Local Politics

Lawmakers stick to guns as budget clock ticks

Posted June 25, 2009 4:54 p.m. EDT
Updated June 25, 2009 7:15 p.m. EDT

— Five days remain until a new fiscal year starts for state government, and lawmakers continue to haggle over a state budget with no agreement in sight.

House and Senate budget negotiators have been working for most of the past two weeks on a compromise two-year spending plan that would erase a projected $4.6 million deficit. Most cuts have been agreed to, but lawmakers remain far apart on how to raise extra revenue.

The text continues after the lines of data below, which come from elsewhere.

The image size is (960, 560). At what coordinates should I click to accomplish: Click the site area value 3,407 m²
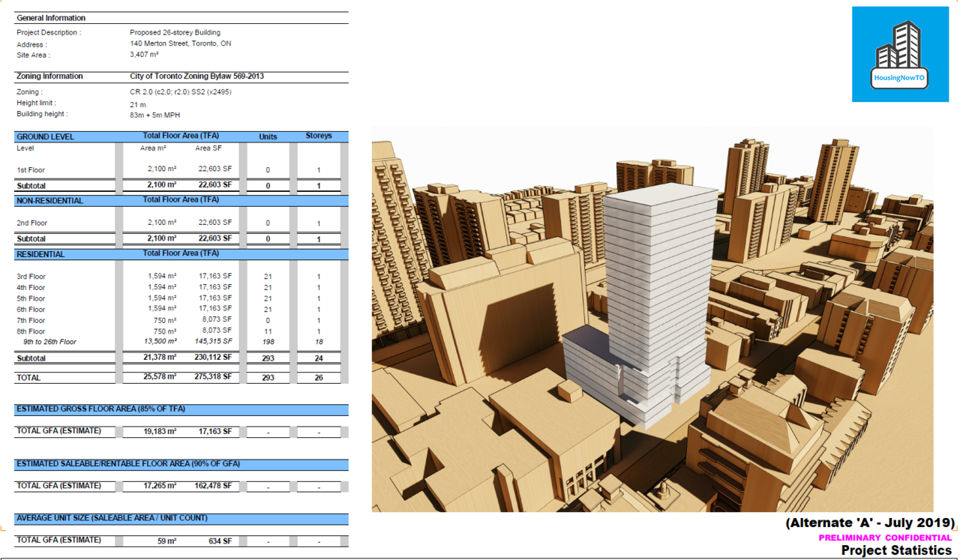[144, 55]
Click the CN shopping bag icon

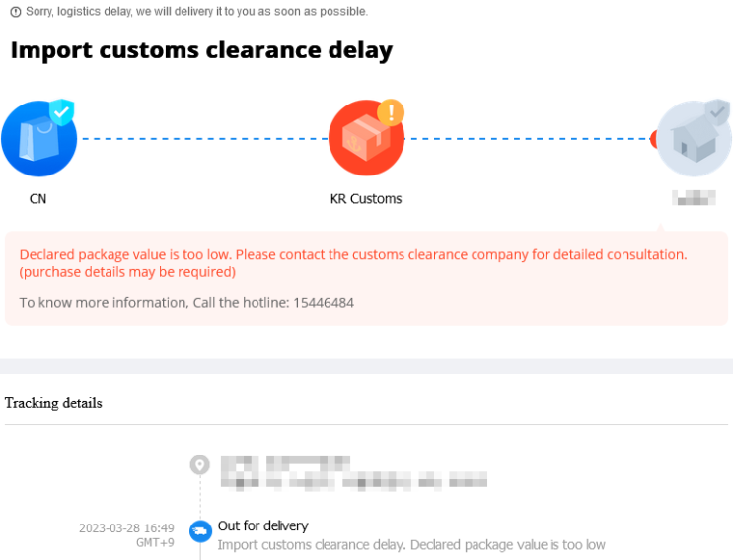[36, 141]
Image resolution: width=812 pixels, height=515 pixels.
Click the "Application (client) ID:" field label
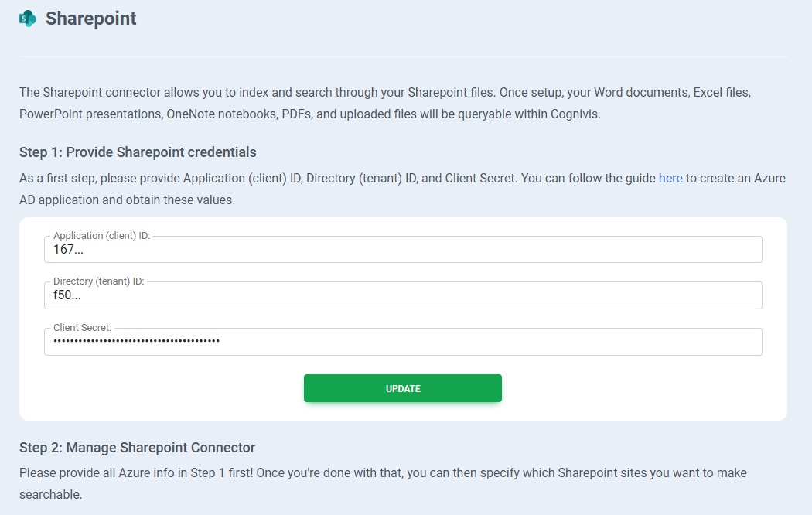(x=101, y=236)
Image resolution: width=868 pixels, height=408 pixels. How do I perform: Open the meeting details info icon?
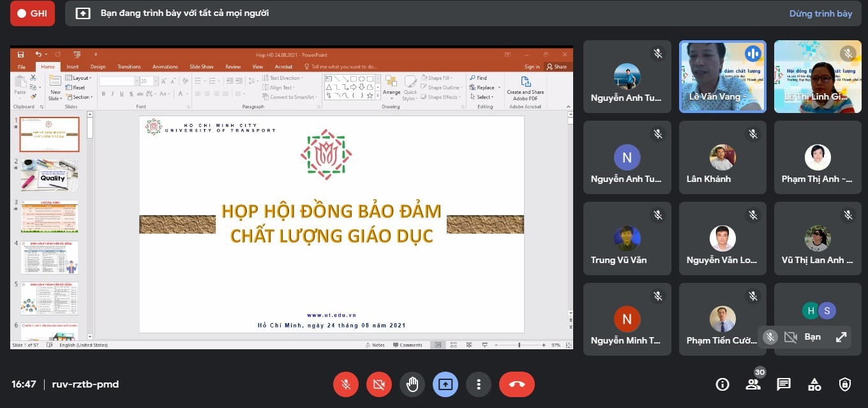tap(722, 384)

Gov. Beverly Perdue in recent days has urged lawmakers to raise $1 billion to $1.5 billion in new taxes to avoid drastic cuts to education, but she didn't provide any guidance on how to do that.

Sen. David Hoyle, co-chairman of the Senate Finance Committee, says the House and Senate have agreed to raise $990 million in revenue in fiscal 2009-10 and $1.3 billion in the second year of the budget.

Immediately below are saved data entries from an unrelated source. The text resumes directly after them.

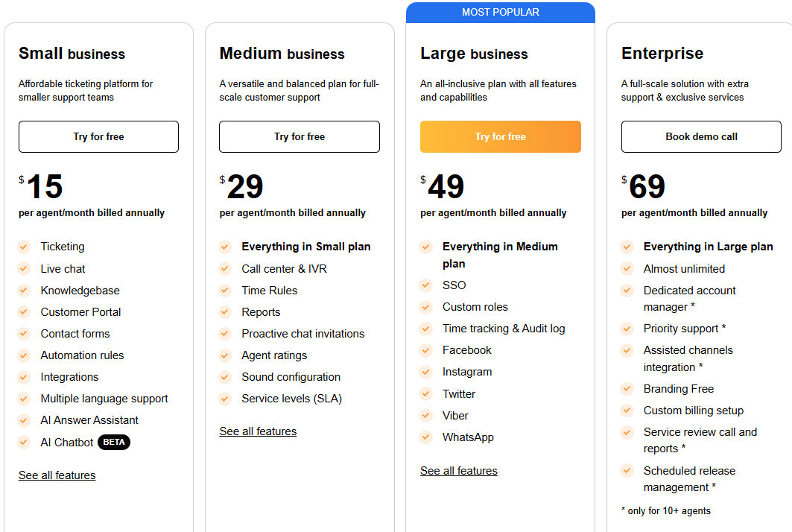Screen dimensions: 792x532
Task: Open See all features under Medium business
Action: (258, 431)
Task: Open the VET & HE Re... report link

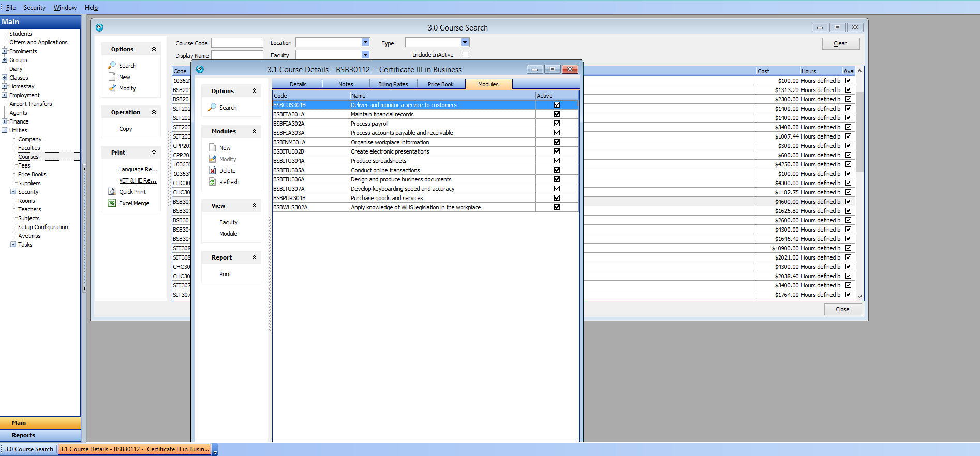Action: click(138, 180)
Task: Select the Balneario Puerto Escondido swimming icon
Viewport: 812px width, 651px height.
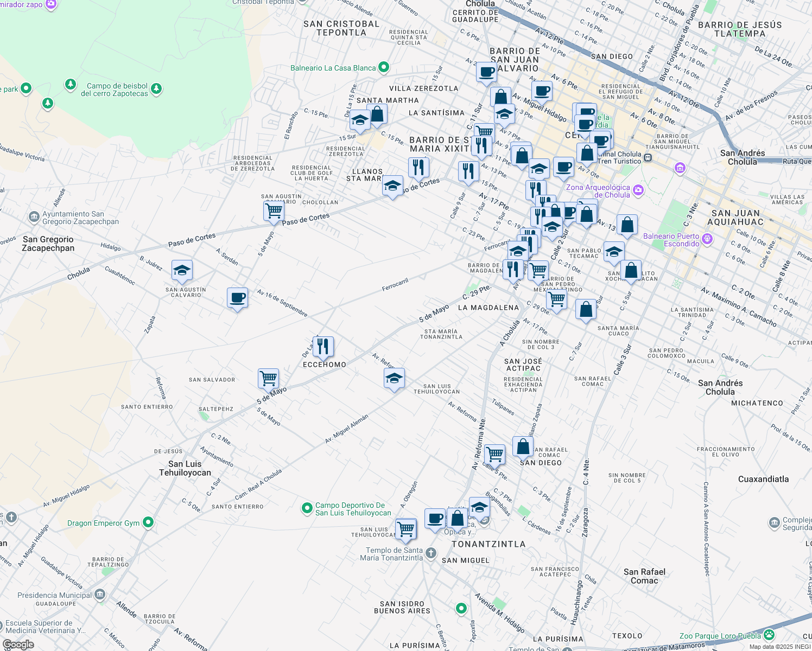Action: [707, 239]
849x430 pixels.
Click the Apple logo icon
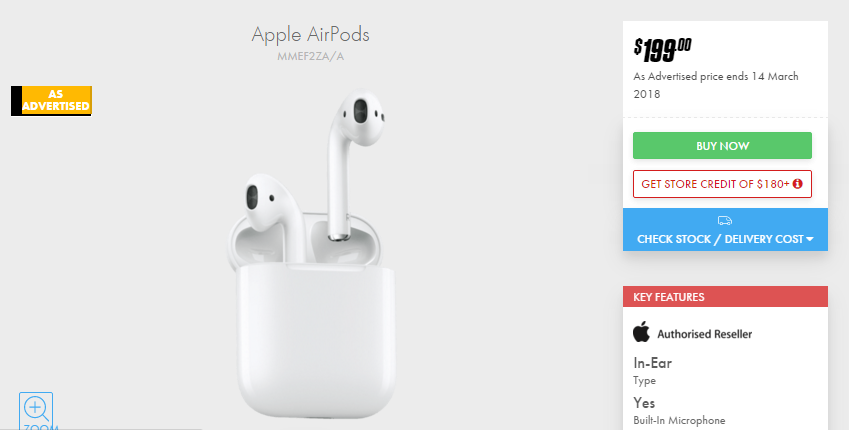(x=642, y=331)
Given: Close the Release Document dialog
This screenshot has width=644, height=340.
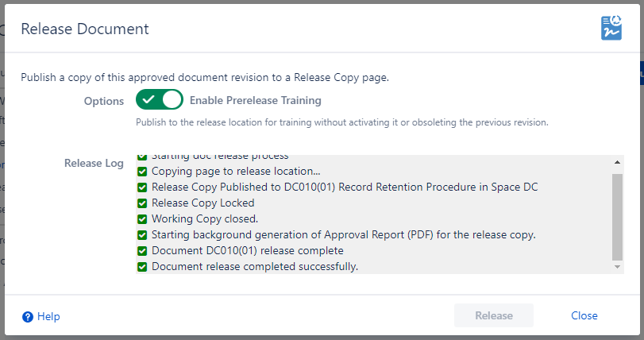Looking at the screenshot, I should (584, 315).
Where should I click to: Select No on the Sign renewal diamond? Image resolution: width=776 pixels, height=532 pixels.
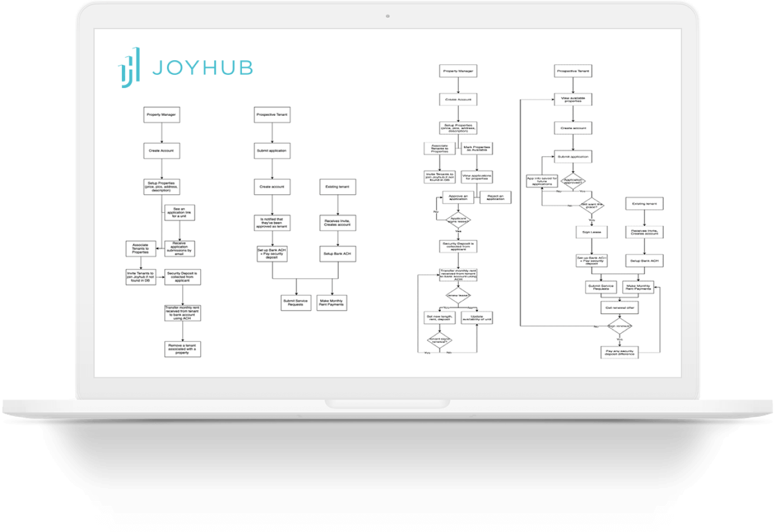596,326
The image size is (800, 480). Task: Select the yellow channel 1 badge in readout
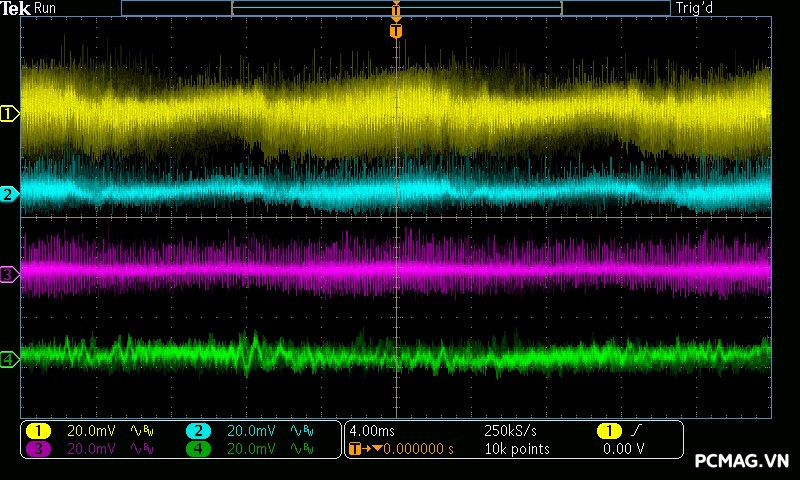click(38, 431)

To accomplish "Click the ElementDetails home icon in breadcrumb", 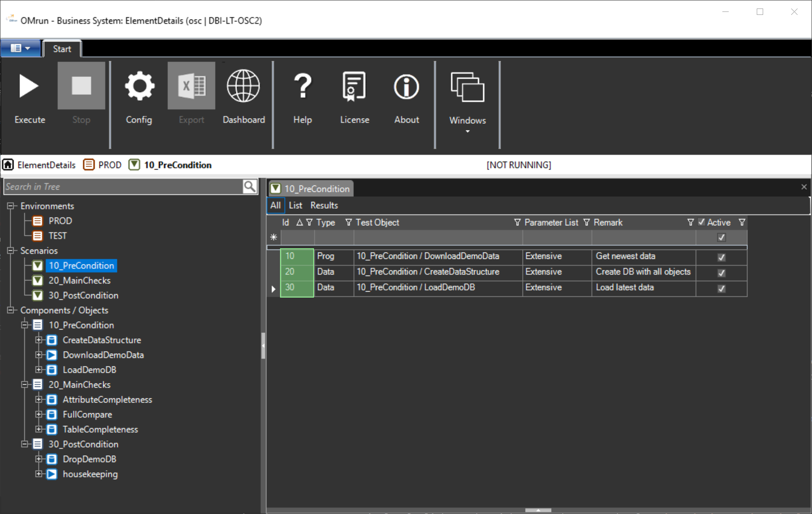I will (x=8, y=165).
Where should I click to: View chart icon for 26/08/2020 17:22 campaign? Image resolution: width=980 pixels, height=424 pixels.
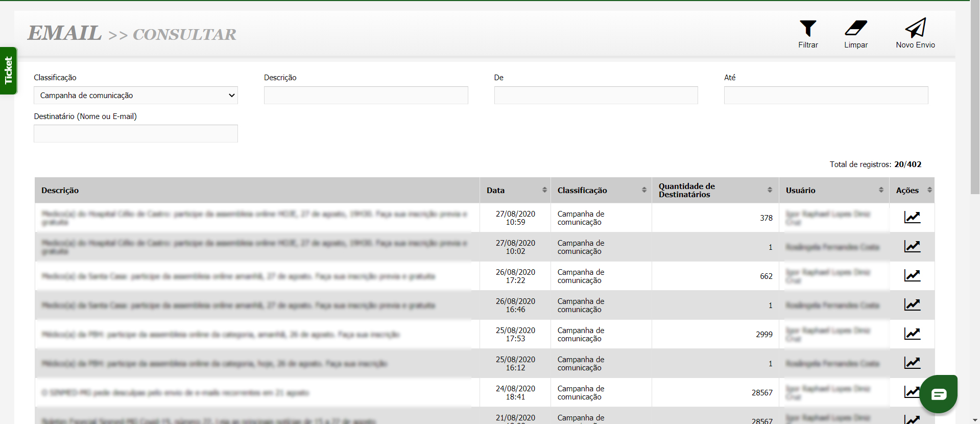(x=912, y=276)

"How we get the money is where the big battle is being waged," said Hoyle, D-Gaston.

House members want to use a quarter-cent sales tax increase and higher income taxes on couples making more than $200,000 a year to generate most of the additional revenue. Senate Democrats have balked at the idea of higher sales and income taxes, however.

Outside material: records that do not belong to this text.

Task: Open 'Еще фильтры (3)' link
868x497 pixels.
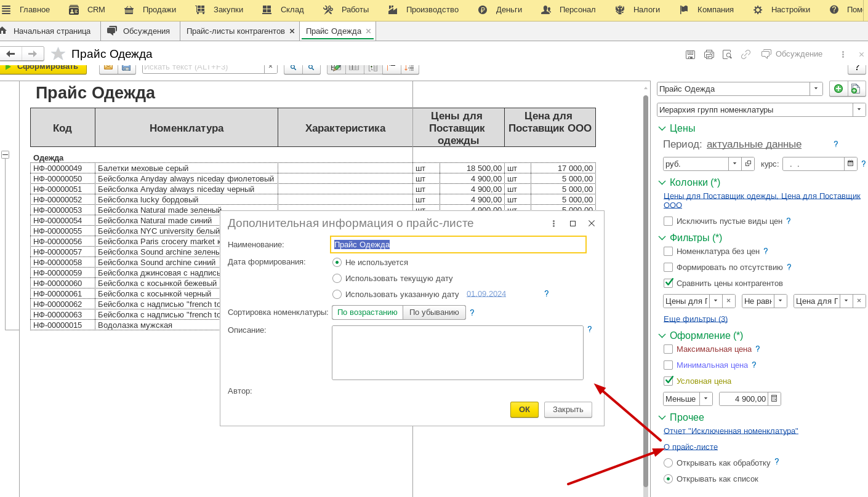Action: click(695, 319)
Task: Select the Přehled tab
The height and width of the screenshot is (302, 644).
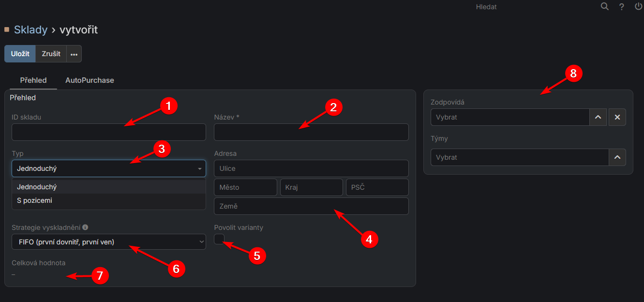Action: (x=33, y=80)
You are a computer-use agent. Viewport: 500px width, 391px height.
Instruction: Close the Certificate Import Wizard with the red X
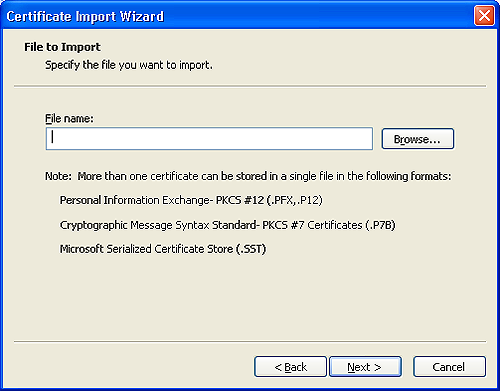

"We've only got 11,000 people in this state making more than $1 million. If we (raise income taxes), we'll have 5,000 people in the state (in that position)," Hoyle said.

Senators want to lower the sales tax and begin taxing a range of services, from car repairs to lawn care to home improvements.

Once lawmakers agree on how to generate the money, they have to decide where it goes. The popular choice is education and the Department of Health and Human Services, but not everyone agrees with that plan.

"I'm very concerned about probation and parole (and) corrections," said Sen. Linda Garrou, co-chairwoman of the Senate Appropriations Committee. "We have a challenge ahead."

House Majority Leader Hugh Holliman said the chances of passing a balanced budget by June 30 are about 50-50.

"I think standoffs are solved pretty quickly," said Holliman, D-Davidson. "Forget about digging in your heels on certain things and say, 'We need to work out a package here that takes the Senate's position and our position and have a total package.'"

The Senate on Tuesday passed Senate Bill 311, to allow government to keep operating past the end of June in case a budget isn't in place.

The bill orders Perdue to keep spending levels at no more than 85 percent of what was allocated in the past year's budget because lawmakers are reducing spending due to declining tax collections. The temporary spending plan also would prevent any pay increases for state workers, such as automatic step increases, from taking effect unless authorized by the General Assembly.

The House Appropriations Committee passed its own continuing resolution Thursday – House leaders have criticized the Senate bill because it doesn't include any expiration date – but House members are more focused on trying to get the budget done on time.

Hoyle said he doesn't see the General Assembly meeting the June 30 deadline.

"I'm not trying to inflame my colleagues," he said. "I'm just saying we're miles apart on philosophical differences."

Others continue to hold out hope for a last-minute deal.

"Miracles do happen," said Garrou, D-Forsyth.